_What is needed_
Answer these questions from the forum thread on isopods below.
1. About how many isopods did OxDionysus start the colony with?
2. Roughly how many did schnautzr catch in a plastic jar?
3. What did schnautzr add to that jar?

Personally I think you will be better off breeding roaches or mealworms if you want feeders but that’s realy up to personal preferance.


----------



## Bugs In Cyberspace (Jun 27, 2010)

I'd like to add that isopods do really well in communal tanks with roaches. Why not get both?


----------



## schnautzr (Jun 27, 2010)

Thanks for the tips!

Something tells me recluses probably won't enjoy roaches (been about five years since I've stepped on one, so I can't remember how hard-shelled they are), but I could be mistaken. Besides, I don't really know anyplace I can find roaches without getting a visitor badge and a hall pass *cough-- my old high school*.

So...what advantages might there be in farming roaches or mealworms?


----------



## OxDionysus (Jun 28, 2010)

I started my Isopod colony with about 50 I caught this winter. I have what seems to be thousands now and they eat everything I put in the bin. Boluses, roach poop, dead crickets, moults, dead leaves, veggies, even wood. They are quite voracious eaters. I even have local centipedes and millipedes thriving in it also. Really cool when you see the tiny pedes cruising around.


----------



## schnautzr (Jun 29, 2010)

I caught about 30 or so today in a plastic jar, and added a large piece of mulch wood, which they seem to be loving. It's hilarious watching them crawl around in stacks of three or four...

How often should I moisten them?


----------



## Violet (Jun 29, 2010)

schnautzr said:


> Thanks for the tips!
> 
> Something tells me recluses probably won't enjoy roaches (been about five years since I've stepped on one, so I can't remember how hard-shelled they are), but I could be mistaken. Besides, I don't really know anyplace I can find roaches without getting a visitor badge and a hall pass *cough-- my old high school*.
> 
> So...what advantages might there be in farming roaches or mealworms?



There are many different species of Cockroaches, some more hard shelled then others. I’m sure other board members here will be able to tell you where to buy them.

_Collected material_
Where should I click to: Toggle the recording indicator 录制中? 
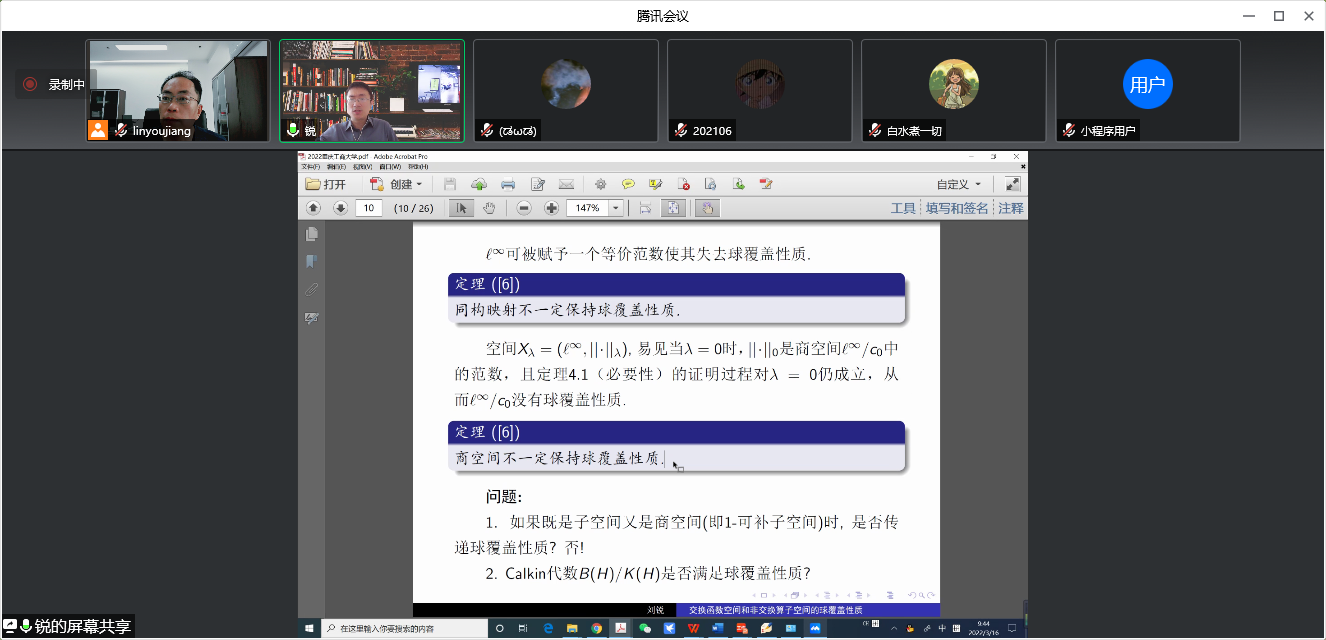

_Task solution_
1. About 50.
2. About 30.
3. A large piece of mulch wood.